• **DATA FOR THIS TASK**:
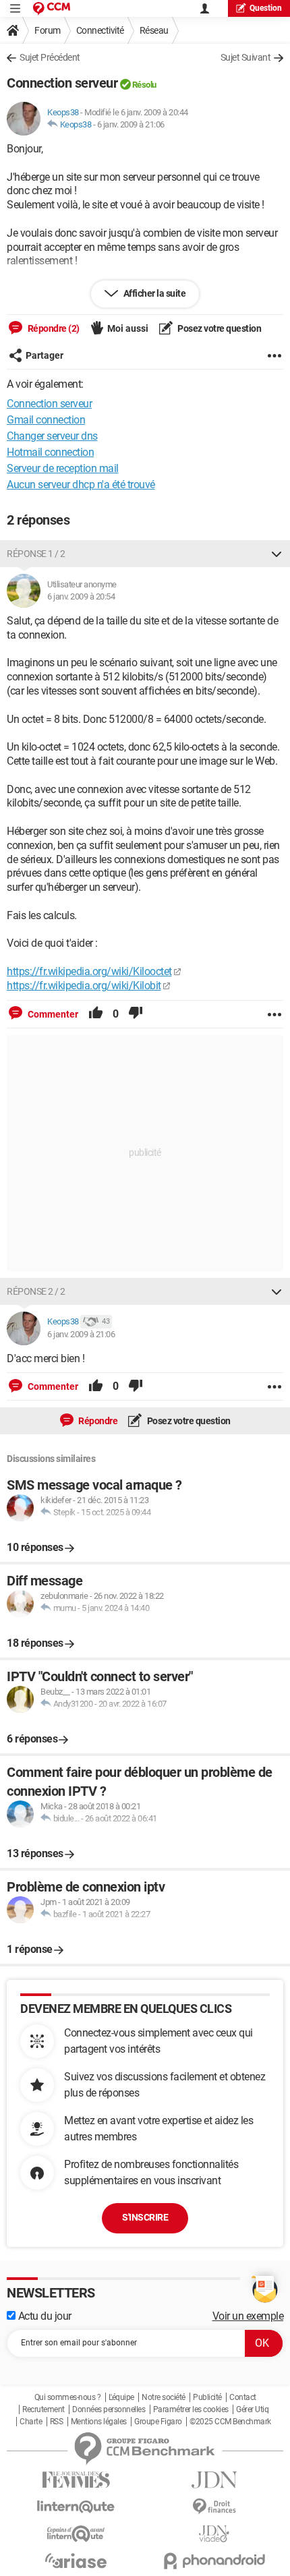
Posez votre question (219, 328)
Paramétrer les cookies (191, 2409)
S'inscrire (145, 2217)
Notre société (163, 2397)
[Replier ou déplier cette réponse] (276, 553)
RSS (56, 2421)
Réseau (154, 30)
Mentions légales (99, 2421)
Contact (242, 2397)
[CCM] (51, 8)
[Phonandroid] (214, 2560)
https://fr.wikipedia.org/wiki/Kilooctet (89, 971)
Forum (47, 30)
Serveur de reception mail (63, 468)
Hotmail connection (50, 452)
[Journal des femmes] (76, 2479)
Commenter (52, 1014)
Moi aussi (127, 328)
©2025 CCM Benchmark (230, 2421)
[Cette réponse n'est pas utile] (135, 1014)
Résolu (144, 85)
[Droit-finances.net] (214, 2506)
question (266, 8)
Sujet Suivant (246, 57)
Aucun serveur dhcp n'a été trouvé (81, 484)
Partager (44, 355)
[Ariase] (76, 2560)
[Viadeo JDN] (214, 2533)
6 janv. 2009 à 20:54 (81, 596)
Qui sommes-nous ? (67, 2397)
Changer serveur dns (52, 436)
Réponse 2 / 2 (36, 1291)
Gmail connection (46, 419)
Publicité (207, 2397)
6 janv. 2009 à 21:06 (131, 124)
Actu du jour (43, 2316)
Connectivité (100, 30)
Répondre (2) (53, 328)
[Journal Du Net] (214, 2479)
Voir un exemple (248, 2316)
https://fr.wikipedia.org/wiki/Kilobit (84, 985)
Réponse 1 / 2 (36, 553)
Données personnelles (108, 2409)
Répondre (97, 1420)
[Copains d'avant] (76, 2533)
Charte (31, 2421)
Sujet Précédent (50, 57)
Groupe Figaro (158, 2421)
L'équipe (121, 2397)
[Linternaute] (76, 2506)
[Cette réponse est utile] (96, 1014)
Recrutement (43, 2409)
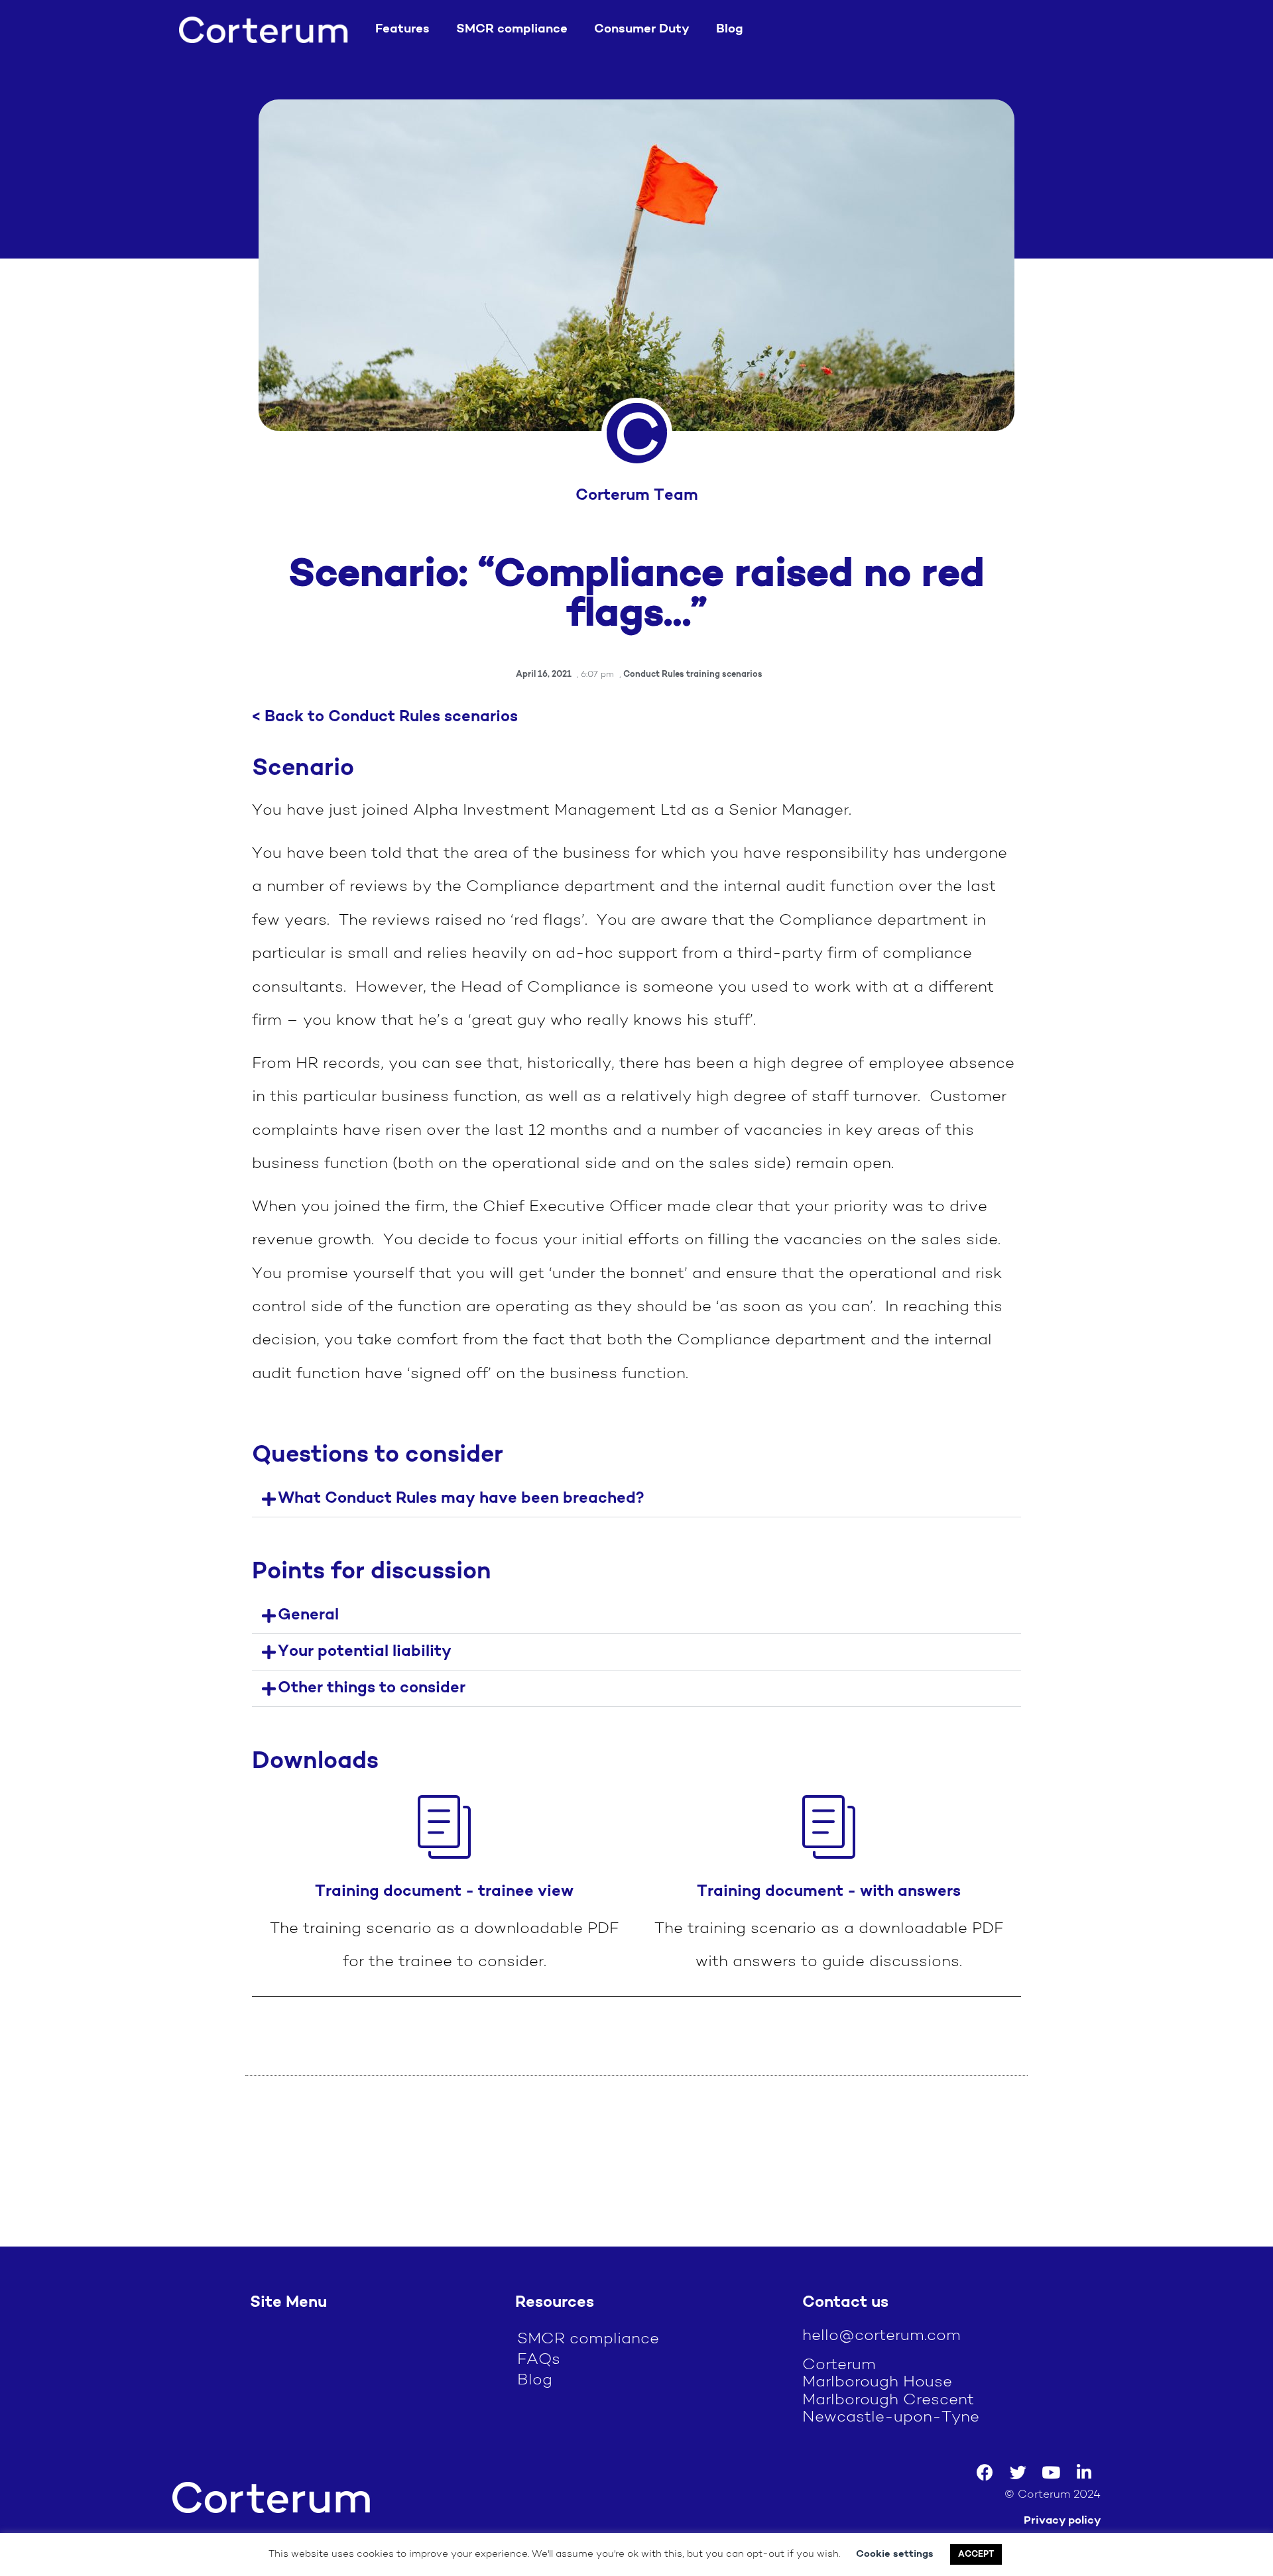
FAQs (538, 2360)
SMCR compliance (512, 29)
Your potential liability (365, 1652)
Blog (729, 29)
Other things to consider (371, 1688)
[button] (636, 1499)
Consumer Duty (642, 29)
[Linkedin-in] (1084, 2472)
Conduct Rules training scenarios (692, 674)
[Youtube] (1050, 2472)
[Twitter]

• **PROMPT**:
The lines to copy run from the one with "Voir un exemple (248, 2316)" through the end of the material. Write them out exactly, leaving out the pictures.

• **RESPONSE TO THE TASK**:
Voir un exemple (248, 2316)
https://fr.wikipedia.org/wiki/Kilobit (84, 985)
Réponse 1 / 2 (36, 553)
Données personnelles (108, 2409)
Répondre (97, 1420)
[Copains d'avant] (76, 2533)
Charte (31, 2421)
Sujet Précédent (50, 57)
Groupe Figaro (158, 2421)
L'équipe (121, 2397)
[Linternaute] (76, 2506)
[Cette réponse est utile] (96, 1014)
Recrutement (43, 2409)
FAQs (538, 2360)
SMCR compliance (512, 29)
Your potential liability (365, 1652)
Blog (729, 29)
Other things to consider (371, 1688)
[button] (636, 1499)
Consumer Duty (642, 29)
[Linkedin-in] (1084, 2472)
Conduct Rules training scenarios (692, 674)
[Youtube] (1050, 2472)
[Twitter]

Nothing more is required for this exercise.